November 30: Dissertation Defense – Patharaorn Patharakorn

Announcing

PhD in Second Language Studies Dissertation Defense

Patharaorn Patharakorn

Assessing interactional competence in a multiparty roleplay task: A mixed-methods study

Chair: James Dean Brown

Friday, November 30, 12:00 p.m.– 2:00 p.m.
Sakamaki Hall, B104

 

Abstract

In an effort to develop an assessment instrument in measuring interactional competence (IC) with a method that is congruent with the current research findings on IC and IC development (e.g., Hall, Hellermann, & Pekarek Doehler, 2011; Pekarek Doehler & Pochon-Berger, 2015), the present study investigated students’ performances on a multiparty roleplay on a task called Socializing. Using the sequential mixed methods design (Greene, 2007; Tashakkori & Teddlie, 2003), the study explored empirical evidence garnered through qualitative and quantitative research methods to test if the proposed rubric can provide a valid and reliable measurement of IC on this performance assessment task.

The participants of this study were 180 undergraduate engineering students at a university in Thailand who were taking an EFL course that targets social communication skills in professional contexts. Students were randomly grouped together and were asked to have a conversation for 10 minutes, in which they must introduce themselves as their character and try establishing business contacts for the companies. The data for this study included 34 video-recordings of the group roleplay performances.

Conversation analysis (Clift, 2016; Sacks, 1992; Schegloff, 2007; Sidnell & Stivers, 2013) was employed to identify comparable interactional activities and determine the interactional methods students utilized in carrying out those activities. The productive activities are self-introduction, work talk, business contact exchange, post-conference arrangement talk, and an interaction to bring about the termination of the roleplay performance. Three recipient actions include students’ management and display of their understanding, students’ management of alignment, and finally, their display of affiliative stance.

Six raters from various teaching and training backgrounds were recruited to apply the proposed rubric in evaluating the students’ IC on the eight items, combining both productive and recipient actions. The Many-Faceted Rasch Measurement (Linacre, 1989) with the Partial Credit Scoring model (Masters, 1982) provided integrated measurement reports of the rating practice. The findings revealed that students’ ability on this IC construct mostly exceed the difficulty of the Socializing task. Self-introduction and understanding display had been identified as the two easiest items, followed by alignment display, work talk, affiliation display, activity termination, making post-conference arrangements, and bringing up contact exchange, respectively. The analysis also suggested that most raters were reliable in applying the rating scale, though they demonstrated a higher degree of uniformity in evaluating productive activities compared to their ratings of recipient actions. Overall, the mixed methods research design is seen to have provided a much-needed framework in this process of exploring the validity evidence of the proposed rubric in assessing IC for the multiparty roleplay performances on the socializing task.

 

References

Clift, R. (2016). Conversation analysis. Cambridge: Cambridge University Press.

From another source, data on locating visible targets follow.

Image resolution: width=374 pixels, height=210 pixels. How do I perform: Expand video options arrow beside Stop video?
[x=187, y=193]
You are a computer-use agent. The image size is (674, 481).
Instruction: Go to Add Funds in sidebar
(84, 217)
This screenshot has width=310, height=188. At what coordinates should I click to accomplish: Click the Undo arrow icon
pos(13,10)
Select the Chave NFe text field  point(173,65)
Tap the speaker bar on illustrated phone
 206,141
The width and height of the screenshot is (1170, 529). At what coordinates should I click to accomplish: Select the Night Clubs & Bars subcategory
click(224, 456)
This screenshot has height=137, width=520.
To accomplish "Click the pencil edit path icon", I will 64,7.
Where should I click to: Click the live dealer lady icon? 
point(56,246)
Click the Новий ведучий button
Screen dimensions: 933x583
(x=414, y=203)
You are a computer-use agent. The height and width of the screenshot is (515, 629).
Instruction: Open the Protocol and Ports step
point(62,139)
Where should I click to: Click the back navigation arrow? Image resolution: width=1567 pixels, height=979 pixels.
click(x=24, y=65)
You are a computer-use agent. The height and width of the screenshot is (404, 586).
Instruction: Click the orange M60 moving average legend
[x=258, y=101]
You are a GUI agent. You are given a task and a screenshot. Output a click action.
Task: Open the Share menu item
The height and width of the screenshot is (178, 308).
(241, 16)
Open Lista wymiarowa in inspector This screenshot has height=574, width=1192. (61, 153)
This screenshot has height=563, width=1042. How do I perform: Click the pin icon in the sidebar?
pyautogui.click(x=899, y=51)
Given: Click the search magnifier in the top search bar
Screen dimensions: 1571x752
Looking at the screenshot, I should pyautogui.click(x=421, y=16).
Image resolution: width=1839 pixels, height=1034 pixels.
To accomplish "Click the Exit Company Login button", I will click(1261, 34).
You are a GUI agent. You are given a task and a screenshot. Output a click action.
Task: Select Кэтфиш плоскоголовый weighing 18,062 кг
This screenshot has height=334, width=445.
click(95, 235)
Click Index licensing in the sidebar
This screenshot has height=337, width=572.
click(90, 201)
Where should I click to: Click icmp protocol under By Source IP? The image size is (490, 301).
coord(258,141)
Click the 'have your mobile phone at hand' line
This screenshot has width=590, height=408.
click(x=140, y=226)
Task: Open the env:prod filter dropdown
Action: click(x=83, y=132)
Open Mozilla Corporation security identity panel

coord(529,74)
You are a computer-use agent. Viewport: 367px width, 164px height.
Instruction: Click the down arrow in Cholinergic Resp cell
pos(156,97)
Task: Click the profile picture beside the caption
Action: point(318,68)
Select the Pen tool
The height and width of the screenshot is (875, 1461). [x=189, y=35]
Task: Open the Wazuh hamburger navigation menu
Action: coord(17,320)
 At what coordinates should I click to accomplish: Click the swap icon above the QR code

Greene, J. C. (2007). Mixed methods in social inquiry. San Francisco, CA: Jossey-Bass.

Hall, J. K., Hellermann, J., & Pekarek Doehler, S. (2011). L2 interactional competence and development. Bristol: Multilingual Matters.

Linacre, J. M. (1989). Many-faceted Rasch measurement. Chicago, IL: MESA Press.

Masters, G. N. (1982). A Rasch model for partial credit scoring. Psychometrika, 47, 149-174.

Pekarek Doehler, S., & Pochon-Berger, E. (2015). The development pf L2 interactional competence: evidence from turn-taking organization, sequence organization, repair organization and preference organization. In T. Cadierno & S. W. Eskildsen (Eds.), Usage-based perspectives on second language learning. Berlin, Boston: De Gruyter Mouton.

Sacks, H. (1992). Lectures on conversation (Vol. 2). Oxford: Blackwell.

Schegloff, E. A. (2007). Sequence organization in interaction: A primer in conversation analysis. Cambridge: Cambridge University Press.

Sidnell, J., & Stivers, T. (Eds.). (2013). The handbook of conversation analysis. West Sussex, UK: Wiley-Blackwell.

Tashakkori, A., & Teddlie, C. (2003). The past and the future of mixed methods research: From data triangulation to mixed methods in social and behavioral research. In A. Tashakkori & C. Teddlie (Eds.), Handbook of mixed methods in social and behavioral research. Thousand Oaks, California: Sage.